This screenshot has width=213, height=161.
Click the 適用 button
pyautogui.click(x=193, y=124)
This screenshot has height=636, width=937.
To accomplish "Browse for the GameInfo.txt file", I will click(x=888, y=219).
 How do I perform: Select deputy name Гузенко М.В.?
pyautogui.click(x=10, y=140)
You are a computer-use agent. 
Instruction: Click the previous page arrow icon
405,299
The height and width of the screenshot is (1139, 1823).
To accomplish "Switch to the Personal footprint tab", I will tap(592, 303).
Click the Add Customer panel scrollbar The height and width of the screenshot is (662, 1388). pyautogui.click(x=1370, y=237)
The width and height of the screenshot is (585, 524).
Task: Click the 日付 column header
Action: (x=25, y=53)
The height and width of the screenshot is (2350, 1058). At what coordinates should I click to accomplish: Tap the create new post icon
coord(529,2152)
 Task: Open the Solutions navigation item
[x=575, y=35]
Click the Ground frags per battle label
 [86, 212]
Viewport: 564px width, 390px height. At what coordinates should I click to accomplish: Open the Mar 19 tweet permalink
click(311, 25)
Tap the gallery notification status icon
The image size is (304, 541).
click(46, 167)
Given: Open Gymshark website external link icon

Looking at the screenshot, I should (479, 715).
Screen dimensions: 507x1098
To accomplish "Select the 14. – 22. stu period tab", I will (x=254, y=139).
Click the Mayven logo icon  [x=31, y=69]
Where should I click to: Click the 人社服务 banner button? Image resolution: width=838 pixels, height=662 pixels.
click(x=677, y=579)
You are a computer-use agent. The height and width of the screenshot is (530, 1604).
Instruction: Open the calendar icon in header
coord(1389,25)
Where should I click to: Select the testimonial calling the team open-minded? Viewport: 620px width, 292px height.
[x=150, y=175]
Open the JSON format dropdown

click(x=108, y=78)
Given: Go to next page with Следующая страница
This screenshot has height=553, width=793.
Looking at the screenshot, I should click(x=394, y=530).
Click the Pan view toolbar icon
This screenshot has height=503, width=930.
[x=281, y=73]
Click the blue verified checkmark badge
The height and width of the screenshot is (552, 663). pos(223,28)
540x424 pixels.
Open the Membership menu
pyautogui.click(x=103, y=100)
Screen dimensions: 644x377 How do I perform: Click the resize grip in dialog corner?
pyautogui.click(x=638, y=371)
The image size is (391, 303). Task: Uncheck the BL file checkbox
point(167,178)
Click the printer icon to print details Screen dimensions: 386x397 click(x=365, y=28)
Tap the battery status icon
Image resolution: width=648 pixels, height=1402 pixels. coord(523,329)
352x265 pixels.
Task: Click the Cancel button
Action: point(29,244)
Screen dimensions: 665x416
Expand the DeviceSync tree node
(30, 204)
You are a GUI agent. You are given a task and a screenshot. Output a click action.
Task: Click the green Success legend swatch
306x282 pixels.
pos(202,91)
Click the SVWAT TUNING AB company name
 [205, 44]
━━━━━━━━━━━━━━━━━━━━
Problem details - Going through the listing above, count the lines in which the word "agent" appears, and give only the number.

Your response - 3